I can tell you that if you have an old hospital bill, I’m going to be okay with that as a tenant that you didn’t pay. If you have an old cell phone bill that you didn’t pay, I’m going to be okay with that. If you had a car repossessed or some kind of divorce or someone was really sick, or there’s a death in the family, all those things are excusable and everything. The two biggest red flags that we have of whether or not we’re going to rent to you is if you don’t pay your power bill, because we just think that you’re really desperate. And so if you have power bill collections, that’s very bad. Not only that, you could damage the landlord’s property, if you don’t pay the power. And so, utilities are big. And then the second thing is if you have a previous eviction, we don’t want to inherit someone else’s problems. And there might be a reason for that. And if you give us a good reason, we’ll probably do that double security deposit and then things will move forward or whatever.

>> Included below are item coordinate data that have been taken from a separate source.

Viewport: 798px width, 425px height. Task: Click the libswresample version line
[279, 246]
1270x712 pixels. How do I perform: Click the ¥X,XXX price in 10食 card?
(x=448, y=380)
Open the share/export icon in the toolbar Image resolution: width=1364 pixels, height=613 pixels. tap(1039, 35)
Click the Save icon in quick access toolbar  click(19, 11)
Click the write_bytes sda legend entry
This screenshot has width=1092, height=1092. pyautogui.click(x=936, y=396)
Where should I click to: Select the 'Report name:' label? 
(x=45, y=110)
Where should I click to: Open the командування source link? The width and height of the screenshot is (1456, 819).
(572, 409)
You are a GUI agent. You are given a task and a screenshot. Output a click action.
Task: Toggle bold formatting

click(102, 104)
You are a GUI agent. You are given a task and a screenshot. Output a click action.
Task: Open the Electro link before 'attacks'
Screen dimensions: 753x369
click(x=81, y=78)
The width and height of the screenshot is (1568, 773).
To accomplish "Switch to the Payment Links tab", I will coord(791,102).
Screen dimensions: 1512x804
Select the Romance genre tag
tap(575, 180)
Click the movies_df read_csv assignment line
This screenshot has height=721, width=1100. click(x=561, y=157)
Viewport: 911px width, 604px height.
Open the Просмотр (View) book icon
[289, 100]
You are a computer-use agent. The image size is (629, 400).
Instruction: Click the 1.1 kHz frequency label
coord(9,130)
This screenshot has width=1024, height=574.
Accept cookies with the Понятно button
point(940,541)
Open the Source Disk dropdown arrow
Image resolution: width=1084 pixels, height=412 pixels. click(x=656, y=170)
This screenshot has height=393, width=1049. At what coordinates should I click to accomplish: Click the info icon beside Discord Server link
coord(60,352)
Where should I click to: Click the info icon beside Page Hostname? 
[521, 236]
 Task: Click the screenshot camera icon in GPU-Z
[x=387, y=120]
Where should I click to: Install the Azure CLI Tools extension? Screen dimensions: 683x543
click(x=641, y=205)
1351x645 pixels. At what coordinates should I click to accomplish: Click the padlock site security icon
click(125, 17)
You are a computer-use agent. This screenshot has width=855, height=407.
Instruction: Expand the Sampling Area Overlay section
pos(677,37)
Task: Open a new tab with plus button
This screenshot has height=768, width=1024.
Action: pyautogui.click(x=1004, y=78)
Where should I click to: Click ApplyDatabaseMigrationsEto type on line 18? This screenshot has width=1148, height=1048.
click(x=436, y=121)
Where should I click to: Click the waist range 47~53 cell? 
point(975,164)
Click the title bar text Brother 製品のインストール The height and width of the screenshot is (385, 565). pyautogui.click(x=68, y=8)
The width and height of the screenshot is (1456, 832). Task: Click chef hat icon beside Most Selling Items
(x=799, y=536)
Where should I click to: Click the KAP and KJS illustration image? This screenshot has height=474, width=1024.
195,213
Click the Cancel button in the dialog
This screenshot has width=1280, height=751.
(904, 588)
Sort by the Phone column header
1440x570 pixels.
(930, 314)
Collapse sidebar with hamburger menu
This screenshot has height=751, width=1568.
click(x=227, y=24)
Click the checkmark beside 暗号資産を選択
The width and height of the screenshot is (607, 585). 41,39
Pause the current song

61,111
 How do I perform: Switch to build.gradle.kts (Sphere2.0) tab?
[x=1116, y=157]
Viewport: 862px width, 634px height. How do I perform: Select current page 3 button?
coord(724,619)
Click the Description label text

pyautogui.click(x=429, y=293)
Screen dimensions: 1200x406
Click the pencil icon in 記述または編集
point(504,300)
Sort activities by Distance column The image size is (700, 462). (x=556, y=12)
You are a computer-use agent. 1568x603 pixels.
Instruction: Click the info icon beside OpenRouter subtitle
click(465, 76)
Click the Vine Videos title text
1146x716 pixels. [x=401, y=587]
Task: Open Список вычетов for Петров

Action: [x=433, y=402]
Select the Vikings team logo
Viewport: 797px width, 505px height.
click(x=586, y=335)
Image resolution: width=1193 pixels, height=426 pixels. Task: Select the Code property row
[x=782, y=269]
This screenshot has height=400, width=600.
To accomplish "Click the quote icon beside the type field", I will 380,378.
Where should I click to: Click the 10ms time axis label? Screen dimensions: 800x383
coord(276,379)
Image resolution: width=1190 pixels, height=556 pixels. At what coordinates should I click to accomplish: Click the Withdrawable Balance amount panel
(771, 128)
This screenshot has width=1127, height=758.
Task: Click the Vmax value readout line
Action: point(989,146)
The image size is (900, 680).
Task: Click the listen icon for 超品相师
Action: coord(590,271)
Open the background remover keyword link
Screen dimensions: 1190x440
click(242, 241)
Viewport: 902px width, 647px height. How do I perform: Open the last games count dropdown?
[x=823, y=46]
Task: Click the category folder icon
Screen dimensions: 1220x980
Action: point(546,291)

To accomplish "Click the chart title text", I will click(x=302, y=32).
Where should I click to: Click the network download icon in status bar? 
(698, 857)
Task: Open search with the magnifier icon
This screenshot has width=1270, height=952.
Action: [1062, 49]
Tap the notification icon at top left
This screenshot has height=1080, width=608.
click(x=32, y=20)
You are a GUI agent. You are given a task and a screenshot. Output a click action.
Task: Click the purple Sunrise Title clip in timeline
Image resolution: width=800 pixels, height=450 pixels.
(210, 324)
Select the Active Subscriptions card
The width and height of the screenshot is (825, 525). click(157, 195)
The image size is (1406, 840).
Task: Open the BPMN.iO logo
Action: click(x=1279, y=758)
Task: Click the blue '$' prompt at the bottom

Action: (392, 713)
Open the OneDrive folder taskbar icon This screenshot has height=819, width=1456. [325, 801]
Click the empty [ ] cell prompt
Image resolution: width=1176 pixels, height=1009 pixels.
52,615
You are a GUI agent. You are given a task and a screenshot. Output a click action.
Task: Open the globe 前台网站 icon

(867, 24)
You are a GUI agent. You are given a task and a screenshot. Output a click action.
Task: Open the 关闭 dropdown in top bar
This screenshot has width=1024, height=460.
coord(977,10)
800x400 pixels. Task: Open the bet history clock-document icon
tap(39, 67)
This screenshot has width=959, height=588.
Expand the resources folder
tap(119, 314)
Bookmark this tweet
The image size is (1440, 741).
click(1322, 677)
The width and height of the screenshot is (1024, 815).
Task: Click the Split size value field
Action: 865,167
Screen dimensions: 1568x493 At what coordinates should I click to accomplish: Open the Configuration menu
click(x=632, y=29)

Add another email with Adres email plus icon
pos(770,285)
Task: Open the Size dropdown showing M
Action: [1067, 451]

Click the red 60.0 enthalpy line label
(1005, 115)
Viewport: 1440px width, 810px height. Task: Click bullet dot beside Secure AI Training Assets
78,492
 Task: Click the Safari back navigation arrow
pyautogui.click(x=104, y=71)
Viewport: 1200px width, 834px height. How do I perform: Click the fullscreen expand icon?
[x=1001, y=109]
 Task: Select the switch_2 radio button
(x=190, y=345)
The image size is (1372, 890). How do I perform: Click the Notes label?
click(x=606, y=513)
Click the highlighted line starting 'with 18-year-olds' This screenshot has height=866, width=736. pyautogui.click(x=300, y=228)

So the landlord does pay for it. It’s a couple hundred bucks. We make arrangements with the landlord to go through that process. It’s a stressful thing, it’s stressful to the landlord, it’s stressful to the tenant. Unfortunately we’ve done it enough that we know the process, it’s not that stressful to us. And the bottom line is the tenant has signed a lease with the landlord to pay this money per month. If they don’t, the lease is broken and they get out. And it’s an open and check case.